[Stored records]
□ □ □

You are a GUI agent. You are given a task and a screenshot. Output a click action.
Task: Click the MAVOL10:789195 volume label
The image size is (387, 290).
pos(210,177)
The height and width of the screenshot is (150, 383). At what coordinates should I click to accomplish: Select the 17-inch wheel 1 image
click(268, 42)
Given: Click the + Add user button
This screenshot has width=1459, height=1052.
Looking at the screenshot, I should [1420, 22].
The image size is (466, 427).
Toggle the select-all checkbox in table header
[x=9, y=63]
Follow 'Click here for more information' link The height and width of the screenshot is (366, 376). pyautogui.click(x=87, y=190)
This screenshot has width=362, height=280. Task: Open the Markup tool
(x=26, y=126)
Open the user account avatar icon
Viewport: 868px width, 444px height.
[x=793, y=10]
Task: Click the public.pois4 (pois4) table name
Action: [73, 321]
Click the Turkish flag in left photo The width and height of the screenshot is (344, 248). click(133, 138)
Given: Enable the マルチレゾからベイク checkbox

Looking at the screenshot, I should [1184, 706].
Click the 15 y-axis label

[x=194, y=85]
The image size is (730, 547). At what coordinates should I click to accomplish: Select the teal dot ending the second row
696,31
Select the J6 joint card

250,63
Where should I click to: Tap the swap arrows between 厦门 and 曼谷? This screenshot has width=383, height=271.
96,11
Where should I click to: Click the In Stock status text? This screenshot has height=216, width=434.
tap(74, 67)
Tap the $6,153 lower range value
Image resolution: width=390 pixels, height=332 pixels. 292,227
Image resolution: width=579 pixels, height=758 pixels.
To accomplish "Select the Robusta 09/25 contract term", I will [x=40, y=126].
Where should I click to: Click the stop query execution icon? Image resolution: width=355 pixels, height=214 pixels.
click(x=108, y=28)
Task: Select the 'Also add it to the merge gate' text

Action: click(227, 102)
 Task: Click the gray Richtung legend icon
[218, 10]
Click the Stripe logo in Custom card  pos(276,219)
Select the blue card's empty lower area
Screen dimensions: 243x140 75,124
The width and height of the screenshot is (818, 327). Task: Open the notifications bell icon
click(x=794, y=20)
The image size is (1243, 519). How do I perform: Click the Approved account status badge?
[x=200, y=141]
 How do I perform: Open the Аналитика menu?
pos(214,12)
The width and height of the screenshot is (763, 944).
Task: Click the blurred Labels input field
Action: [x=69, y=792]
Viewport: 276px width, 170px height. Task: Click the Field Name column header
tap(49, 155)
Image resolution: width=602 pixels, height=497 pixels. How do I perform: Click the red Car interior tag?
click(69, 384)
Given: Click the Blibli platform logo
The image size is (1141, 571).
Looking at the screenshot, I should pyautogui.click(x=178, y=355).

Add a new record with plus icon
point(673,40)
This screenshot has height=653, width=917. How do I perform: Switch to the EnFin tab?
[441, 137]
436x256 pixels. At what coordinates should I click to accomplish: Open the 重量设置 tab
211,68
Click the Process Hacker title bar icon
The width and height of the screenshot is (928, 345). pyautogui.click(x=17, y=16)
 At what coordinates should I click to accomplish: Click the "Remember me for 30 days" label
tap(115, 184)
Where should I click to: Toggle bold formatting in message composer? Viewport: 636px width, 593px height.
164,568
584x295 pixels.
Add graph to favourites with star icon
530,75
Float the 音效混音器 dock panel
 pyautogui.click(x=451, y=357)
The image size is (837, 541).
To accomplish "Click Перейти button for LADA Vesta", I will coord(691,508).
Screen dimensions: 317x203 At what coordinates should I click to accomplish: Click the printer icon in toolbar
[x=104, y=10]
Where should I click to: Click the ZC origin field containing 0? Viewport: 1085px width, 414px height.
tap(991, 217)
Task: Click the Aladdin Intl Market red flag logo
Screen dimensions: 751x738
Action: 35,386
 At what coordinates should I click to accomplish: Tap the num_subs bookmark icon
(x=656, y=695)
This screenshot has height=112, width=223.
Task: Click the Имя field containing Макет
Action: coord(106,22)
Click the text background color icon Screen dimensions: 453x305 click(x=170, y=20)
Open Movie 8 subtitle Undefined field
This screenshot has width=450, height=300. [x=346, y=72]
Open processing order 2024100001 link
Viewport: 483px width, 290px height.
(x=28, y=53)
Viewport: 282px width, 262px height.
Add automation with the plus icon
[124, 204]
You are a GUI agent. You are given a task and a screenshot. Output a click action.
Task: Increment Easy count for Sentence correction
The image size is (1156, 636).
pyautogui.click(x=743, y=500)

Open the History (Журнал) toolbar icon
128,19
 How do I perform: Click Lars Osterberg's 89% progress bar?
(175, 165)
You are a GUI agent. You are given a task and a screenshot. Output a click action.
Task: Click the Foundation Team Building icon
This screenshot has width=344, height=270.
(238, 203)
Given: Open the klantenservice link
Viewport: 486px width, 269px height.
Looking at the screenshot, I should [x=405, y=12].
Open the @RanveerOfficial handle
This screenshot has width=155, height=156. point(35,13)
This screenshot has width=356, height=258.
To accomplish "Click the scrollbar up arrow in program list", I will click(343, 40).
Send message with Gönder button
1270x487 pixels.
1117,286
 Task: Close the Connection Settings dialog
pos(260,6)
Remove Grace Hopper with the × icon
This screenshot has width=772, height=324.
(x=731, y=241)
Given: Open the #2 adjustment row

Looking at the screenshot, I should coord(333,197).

□ □ □

» **YOUR TASK**:
What you give back should be exactly the lines of the data above from the line with "Open the History (Журнал) toolbar icon" through the line with "This screenshot has width=356, height=258.", both of those included, and nothing more.

» **FINISHED TASK**:
Open the History (Журнал) toolbar icon
128,19
 How do I perform: Click Lars Osterberg's 89% progress bar?
(175, 165)
You are a GUI agent. You are given a task and a screenshot. Output a click action.
Task: Click the Foundation Team Building icon
This screenshot has width=344, height=270.
(238, 203)
Given: Open the klantenservice link
Viewport: 486px width, 269px height.
Looking at the screenshot, I should [x=405, y=12].
Open the @RanveerOfficial handle
This screenshot has width=155, height=156. point(35,13)
This screenshot has width=356, height=258.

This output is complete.